Добавьте ссылку к каждой форме сбора персональных данных.

Так выглядит чекбокс при регистрации в сервисе Kaiten

В чём разница между политикой конфиденциальности и пользовательским соглашением

Политику иногда путают с другим обязательным документом — пользовательским соглашением. Это происходит потому, что в законе не указано, как именно назвать документ о работе с персональными данными.

Разница между ними в содержании: в политике бизнес просто описывает, зачем ему персональные данные посетителей, а в пользовательском соглашении регламентирует правила пользования сайтом. По сути, это договор с посетителем ресурса. Согласно закону, на сайте нужно опубликовать оба документа.

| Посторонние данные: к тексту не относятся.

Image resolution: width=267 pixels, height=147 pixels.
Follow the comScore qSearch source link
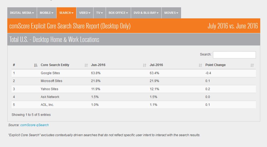pyautogui.click(x=35, y=125)
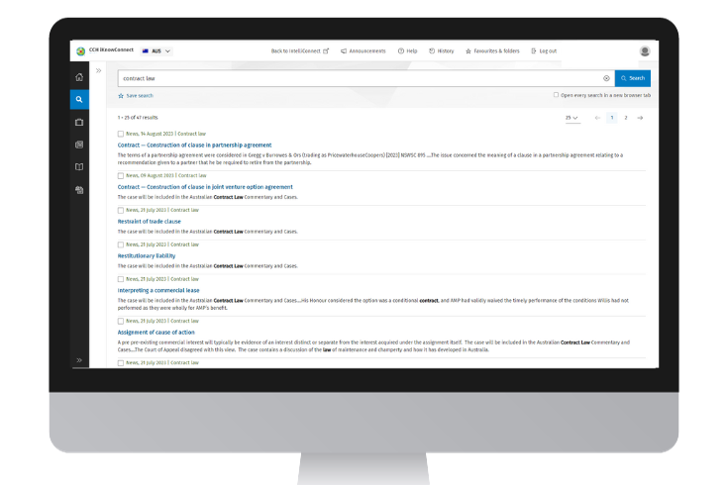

В таблице ниже собрали примеры, как стоит назвать политику.

✅ Правильно	❌ Неправильно
Политика конфиденциальности; политика обработки персональных данных; политика в отношении обработки персональных данных	Согласие на обработку персональных данных; пользовательское соглашение

Wildberries разместил на отдельной странице глобальную политику конфиденциальности, политику обработки персональных данных и пользовательское соглашение

Коротко о политике конфиденциальности

Если бизнес собирает персональные данные в интернете, нужна политика конфиденциальности — этого требует закон «О персональных данных».
Когда бизнес начинает обрабатывать данные пользователей, об этом следует сообщить в Роскомнадзор.
Если нарушить закон о персональных данных, можно получить штраф или уведомление о блокировке сайта.
Создать политику конфиденциальности можно с помощью юристов или воспользоваться шаблоном в конструкторе.
Документ нужно размещать на каждой странице, где компания или ИП собирают данные о пользователях.